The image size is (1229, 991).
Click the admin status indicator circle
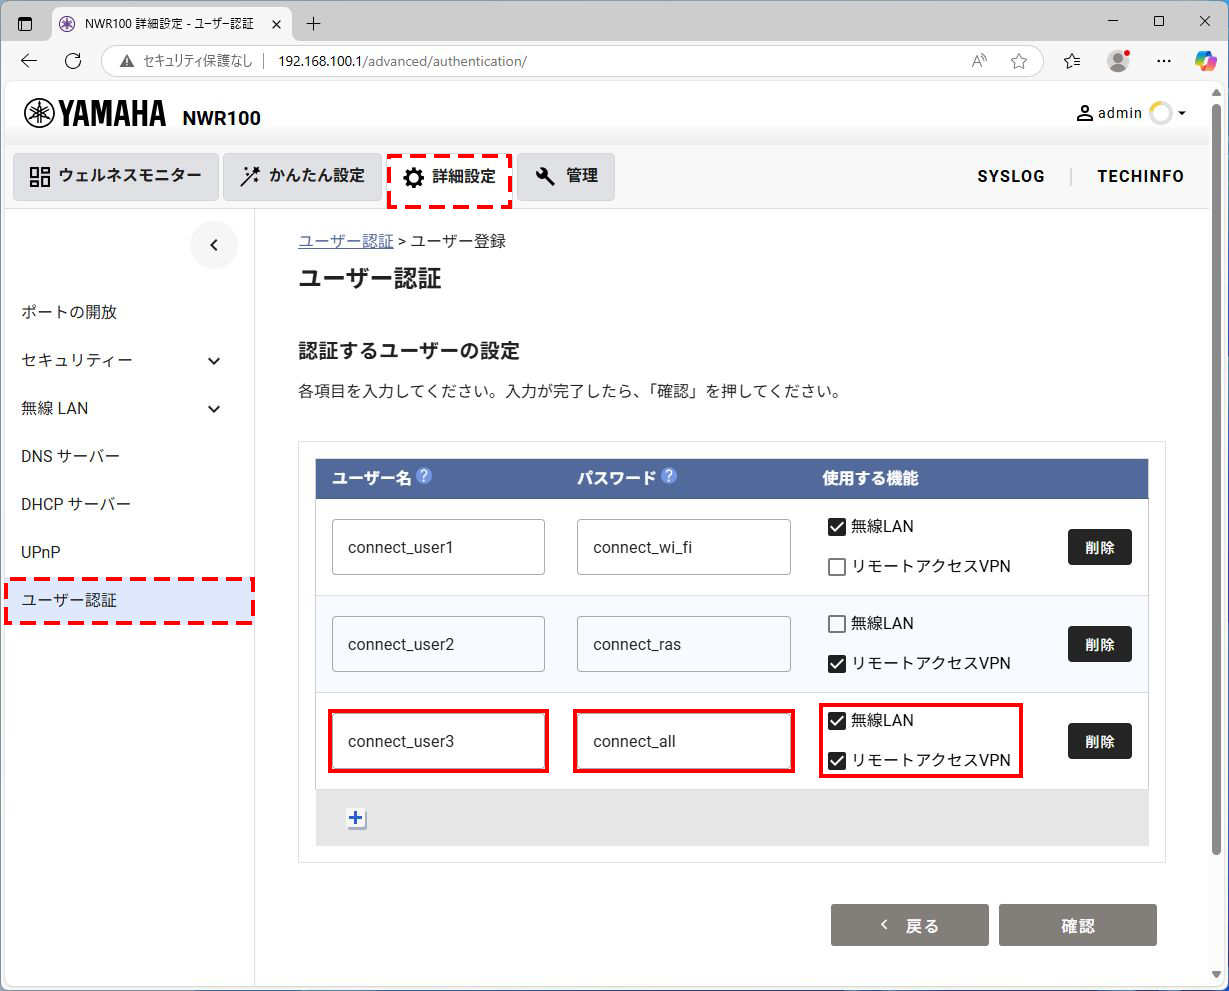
------------------------------
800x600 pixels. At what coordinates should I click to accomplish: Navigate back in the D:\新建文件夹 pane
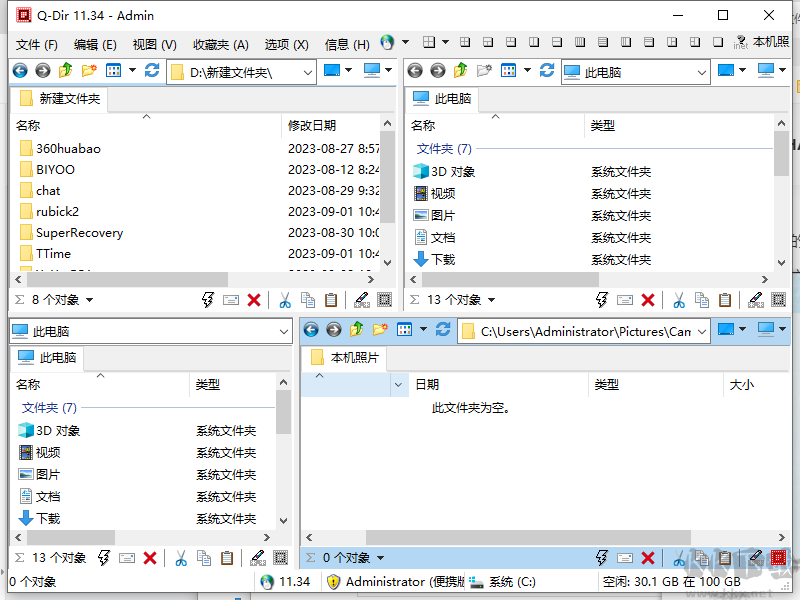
------------------------------
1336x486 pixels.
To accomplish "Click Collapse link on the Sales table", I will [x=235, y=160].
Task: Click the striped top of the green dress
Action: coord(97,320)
------------------------------
- ACTIVITY: The reply should hold only the lines of the listing above starting at the line containing "The image size is (1229, 991)." and ending at the line containing "Click the admin status indicator circle", exactly as written.

- ANSWER SECTION:
The image size is (1229, 991).
Click the admin status indicator circle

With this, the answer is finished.